* [BRANO SCELTO]
Riforma

Un’analisi delle Linee guida STEM

di Davide Viero, dal profilo FB La nostra scuola, 25.1.2024.

La concezione che sottostà alle Linee guida STEM è quella di un adattamento prescrittivo al mondo così com’è dato, perché lì è stato capziosamente dislocato il bene del soggetto.

Il presente scritto prende in analisi il testo delle Linee guida STEM, emanate con il DM 184 del 15/09/2023. Esse sono funzionali, recita il medesimo Decreto, “al fine di dare attuazione alla linea d’investimento 3.1 ‘Nuove competenze e nuovi linguaggi’ della Missione 4 ‘Istruzione e ricerca del PNRR”. Sempre nello stesso Documento si afferma che “a decorrere dall’anno scolastico 2023/2024 le istituzioni scolastiche dell’infanzia, del primo e del secondo ciclo di istruzione statali e paritarie aggiornano il piano triennale dell’offerta formativa e il curricolo d’istituto, prevedendo, sulla base delle Linee guida di cui al comma 1, azioni dedicate a rafforzare lo sviluppo delle competenze matematico-scientifico-tecnologiche, digitali e di innovazione legate agli specifici campi di esperienza e l’apprendimento delle discipline STEM”.

* [ESERCIZIO PROPOSTO A]
Rispondi a queste domande sul brano dedicato alle Linee guida STEM:
(i) In che data compare lo scritto sul profilo FB La nostra scuola?
(ii) Con quale decreto sono state emanate le Linee guida STEM?
(iii) Da quale anno scolastico le istituzioni scolastiche aggiornano il piano triennale dell'offerta formativa?
* [ESERCIZIO PROPOSTO B] Ricopia fedelmente la parte del brano sulle Linee guida STEM compresa tra "La concezione che" e "bene del soggetto.", estremi inclusi.
* [ESERCIZIO PROPOSTO C] Secondo il brano sulle Linee guida STEM, le azioni previste nel curricolo devono rafforzare lo sviluppo di alcune competenze. Elencale tutte.

* [DATI DISPONIBILI]
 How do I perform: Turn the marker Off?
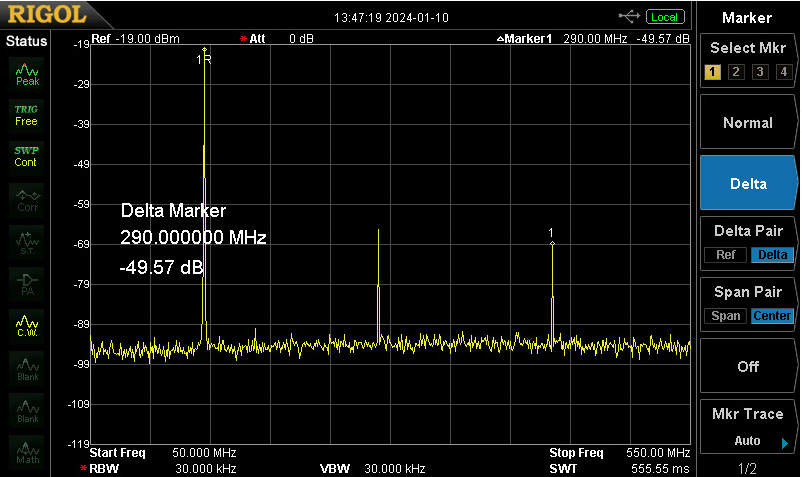(x=748, y=366)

* [RISPOSTA FINALE A]
(i) 25.1.2024
(ii) Il DM 184 del 15/09/2023
(iii) Dall'anno scolastico 2023/2024

* [RISPOSTA FINALE B]
La concezione che sottostà alle Linee guida STEM è quella di un adattamento prescrittivo al mondo così com’è dato, perché lì è stato capziosamente dislocato il bene del soggetto.

* [RISPOSTA FINALE C] Competenze matematico-scientifico-tecnologiche; competenze digitali; competenze di innovazione.